Hobbes and Rousseau may have started from incorrect premises

I have been reading a book by Cacioppo on Loneliness. It is an interesting book on a subject that does not get enough attention. The author emphasises, as you might expect, that, like our close relations among the apes, we are social beings.

He suggests, as an aside, that Hobbes, the political theorist, started out with an incorrect assumption about the state of man before civilisation. He assumed that human beings were in a brutal state. But he was almost certainly wrong. Even in a primitive state, human beings have surely always been social, group animals with all the compromises and co-operation that that involves. Hobbes’ views started from a false premise. Not a good place to begin.

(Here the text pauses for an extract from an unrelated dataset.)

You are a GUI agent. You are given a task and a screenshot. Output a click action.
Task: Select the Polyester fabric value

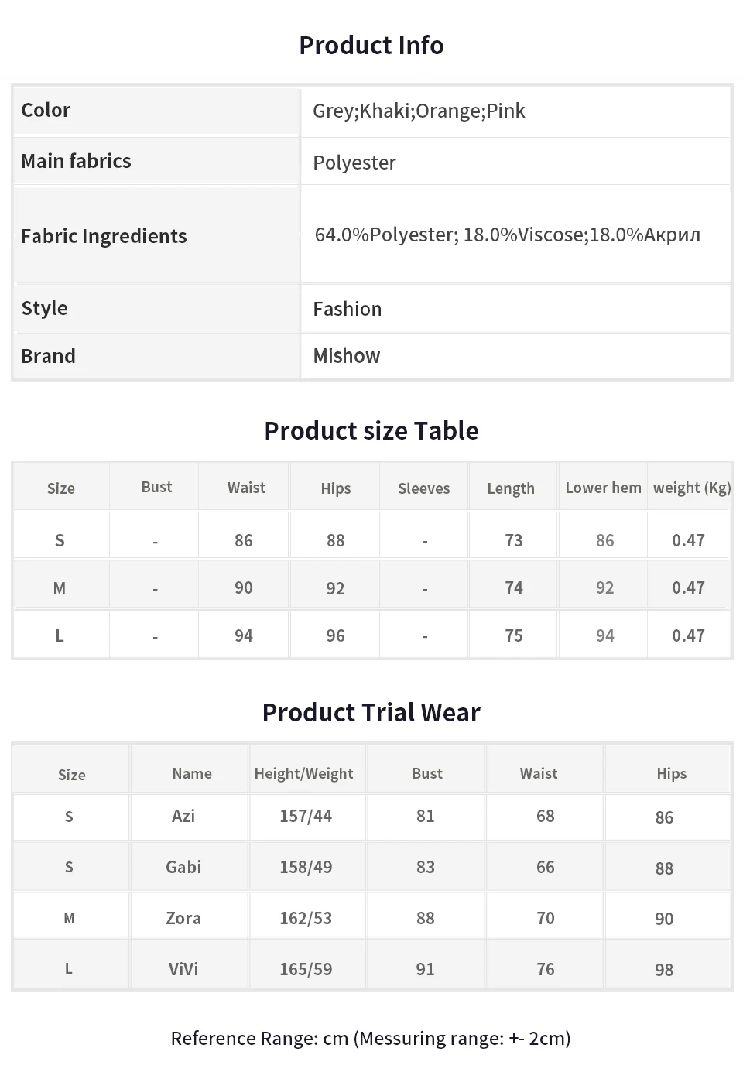coord(354,163)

It occurs to me that the same is probably true of Rousseau. His famous quote is about man being born free but being everywhere in chains. In fact it is all but certain that mankind was never ‘free’ in the sense of doing whatever he or she wanted. At all times for tens of thousands of years, human beings have been in groups and has had to conform to some extent and co-operate to some extent.

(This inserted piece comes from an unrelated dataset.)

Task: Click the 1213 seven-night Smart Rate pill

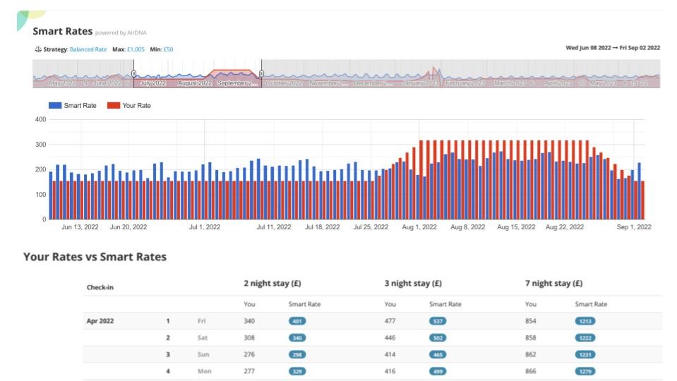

I wonder what other political philosophers have started from incorrect premises?


  1. A double standard used when judging ‘market failure’
  2. “When I started 35 years ago, things like this would never have happened.”
  3. The welfare state makes us less happy
  4. “fewer than a third of those on incapacity benefit are really too ill to get a job. “When the whole rot started in the 1980s we had 700,000. I suspect that’s much closer to the real figure than the one we’ve got now”
  5. The Moral Maze of ‘I demand my rights!’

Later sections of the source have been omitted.